**WORK INSTRUCTIONS**:
In the entries below, filter for the word "Korean" and copy every matching line.

[Stored data entries]
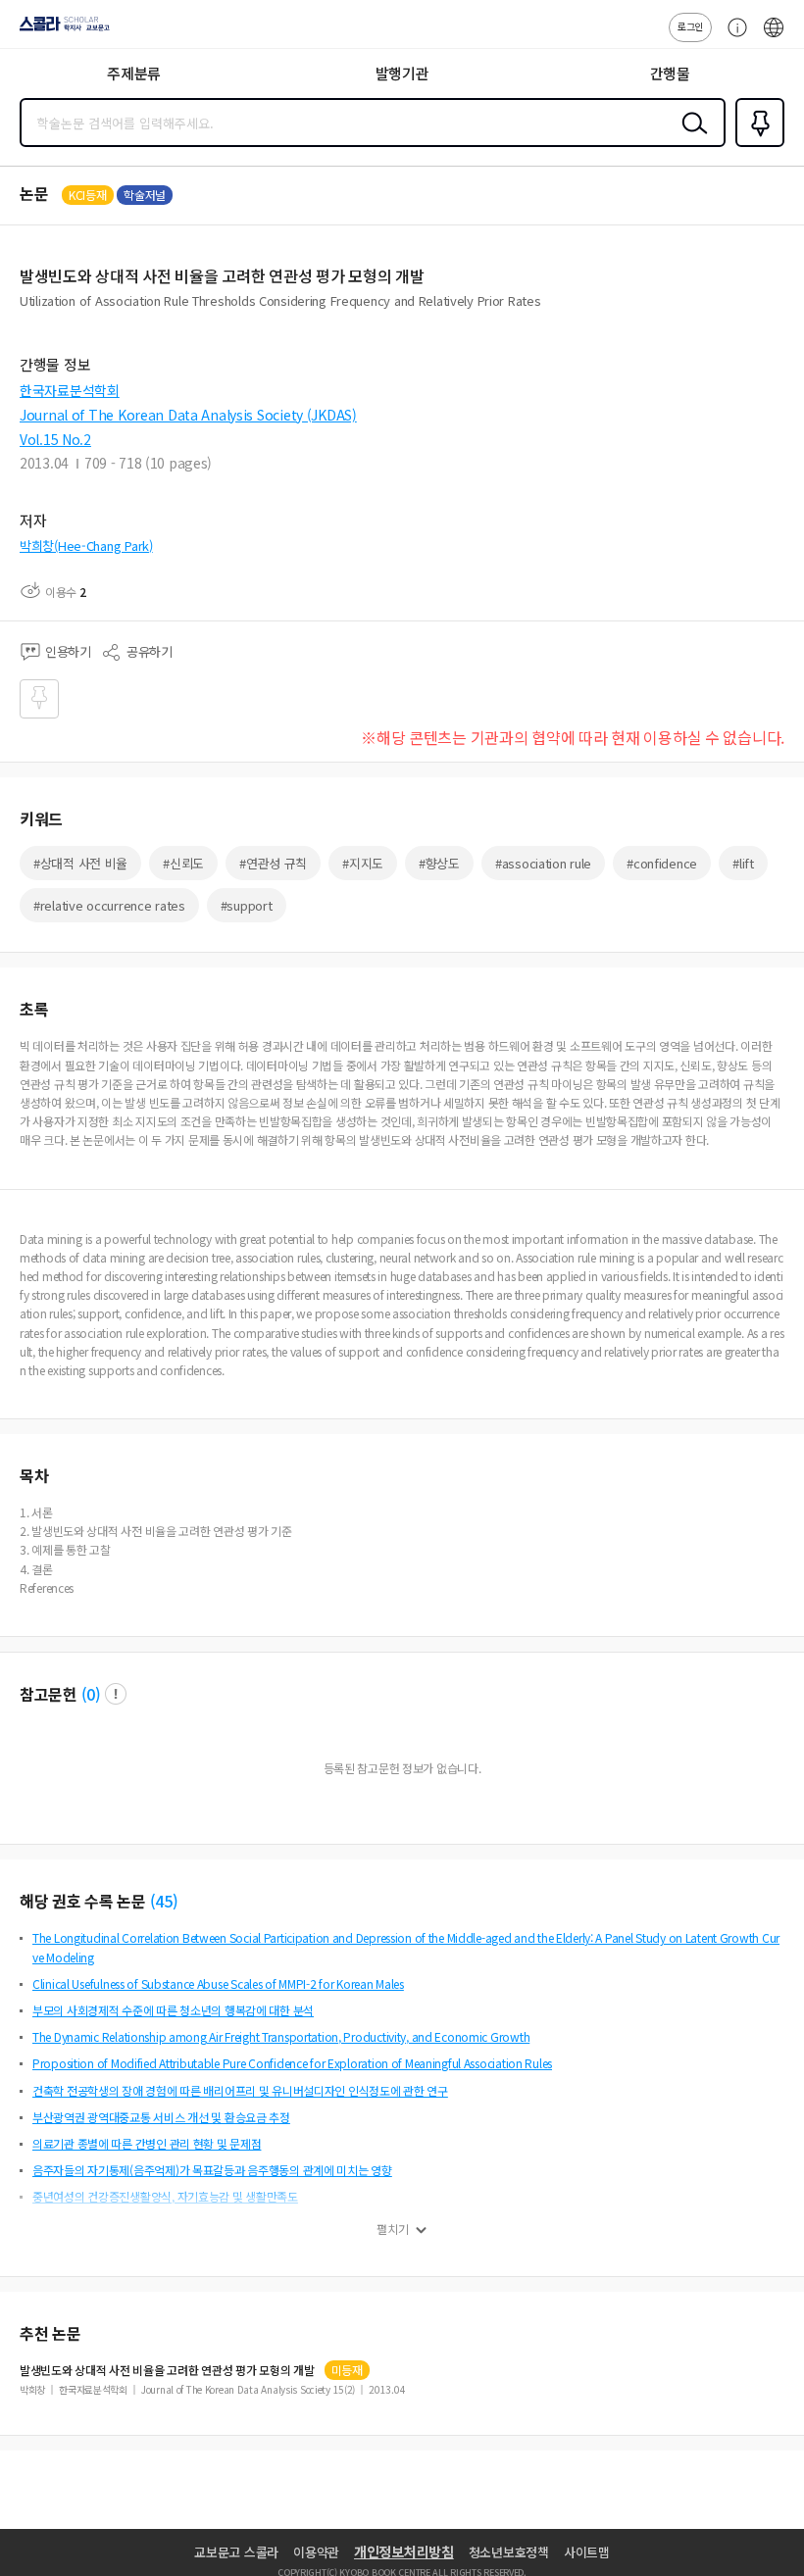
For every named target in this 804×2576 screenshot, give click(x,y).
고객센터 (732, 37)
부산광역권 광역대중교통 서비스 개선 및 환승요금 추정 (161, 2116)
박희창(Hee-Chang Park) (86, 545)
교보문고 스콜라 (236, 2552)
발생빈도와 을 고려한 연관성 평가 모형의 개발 (167, 2370)
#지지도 (362, 863)
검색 (690, 138)
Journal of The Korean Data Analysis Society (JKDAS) (188, 414)
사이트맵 (587, 2552)
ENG (773, 37)
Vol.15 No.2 (55, 439)
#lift (743, 863)
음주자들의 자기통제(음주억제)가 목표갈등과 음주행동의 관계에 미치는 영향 (212, 2169)
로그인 (690, 26)
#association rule (543, 863)
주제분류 (134, 73)
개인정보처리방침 (404, 2551)
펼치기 (393, 2229)
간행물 (670, 73)
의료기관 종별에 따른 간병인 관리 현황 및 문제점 (146, 2143)
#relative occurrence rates (109, 905)
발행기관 (402, 73)
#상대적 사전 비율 (80, 863)
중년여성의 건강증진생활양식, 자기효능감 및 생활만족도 (165, 2196)
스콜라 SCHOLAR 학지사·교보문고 (61, 30)
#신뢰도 (183, 863)
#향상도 (439, 863)
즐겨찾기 (756, 145)
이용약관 (316, 2552)
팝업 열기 (115, 1694)
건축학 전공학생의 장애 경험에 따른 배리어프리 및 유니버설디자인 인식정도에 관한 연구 (240, 2090)
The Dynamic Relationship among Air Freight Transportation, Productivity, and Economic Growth (280, 2036)
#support (247, 905)
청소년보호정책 (509, 2552)
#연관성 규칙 (273, 863)
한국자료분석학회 (70, 390)
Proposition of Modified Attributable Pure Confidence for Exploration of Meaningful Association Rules (292, 2063)
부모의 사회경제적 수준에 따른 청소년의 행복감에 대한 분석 (173, 2010)
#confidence (662, 863)
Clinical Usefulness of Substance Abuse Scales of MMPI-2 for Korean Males (218, 1983)
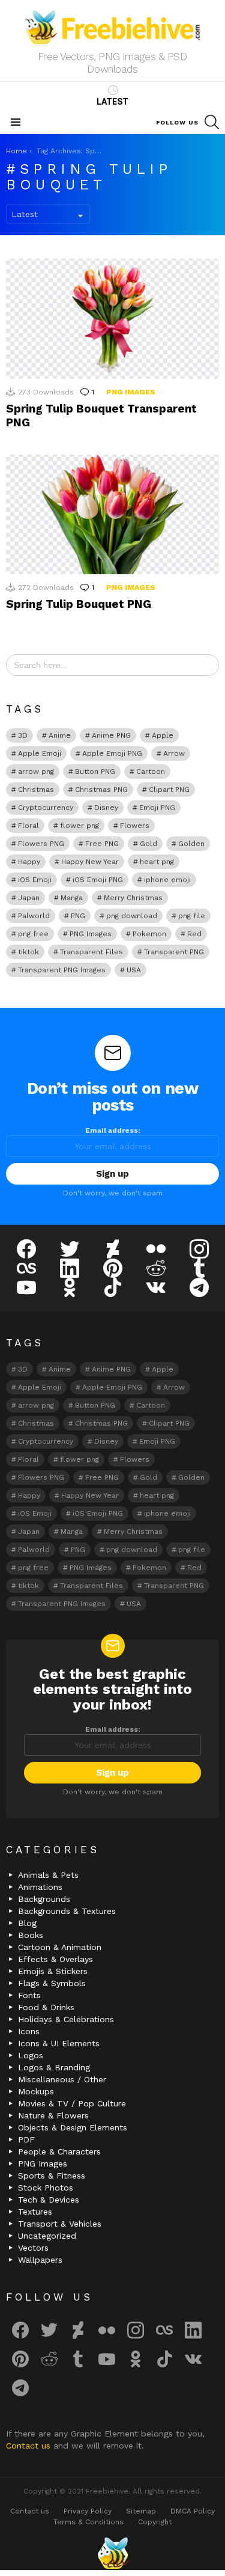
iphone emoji (167, 880)
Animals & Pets (48, 1875)
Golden (191, 843)
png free (33, 934)
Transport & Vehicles (59, 2223)
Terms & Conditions (88, 2522)
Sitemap (141, 2511)
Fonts (29, 1995)
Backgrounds (44, 1899)
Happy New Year (90, 861)
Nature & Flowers (53, 2115)
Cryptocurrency (45, 807)
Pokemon (149, 934)
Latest (112, 101)
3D (23, 735)
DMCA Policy (192, 2511)
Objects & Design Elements (72, 2127)
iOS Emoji (35, 880)
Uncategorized (47, 2235)
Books (30, 1935)
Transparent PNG (174, 952)
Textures (35, 2211)
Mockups (36, 2091)
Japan (29, 898)
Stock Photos (45, 2187)
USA (134, 970)
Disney (106, 807)
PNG (78, 916)
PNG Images (130, 392)
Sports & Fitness (51, 2175)
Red (194, 934)
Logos (30, 2055)
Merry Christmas (133, 898)
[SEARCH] (212, 122)
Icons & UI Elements (59, 2043)
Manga (72, 898)
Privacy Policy (88, 2511)
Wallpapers (40, 2260)
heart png (157, 861)
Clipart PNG (169, 789)
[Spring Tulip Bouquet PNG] (112, 514)
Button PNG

**REPLY**:
Journal of The Korean Data Analysis Society (JKDAS) (188, 414)
Clinical Usefulness of Substance Abuse Scales of MMPI-2 for Korean Males (218, 1983)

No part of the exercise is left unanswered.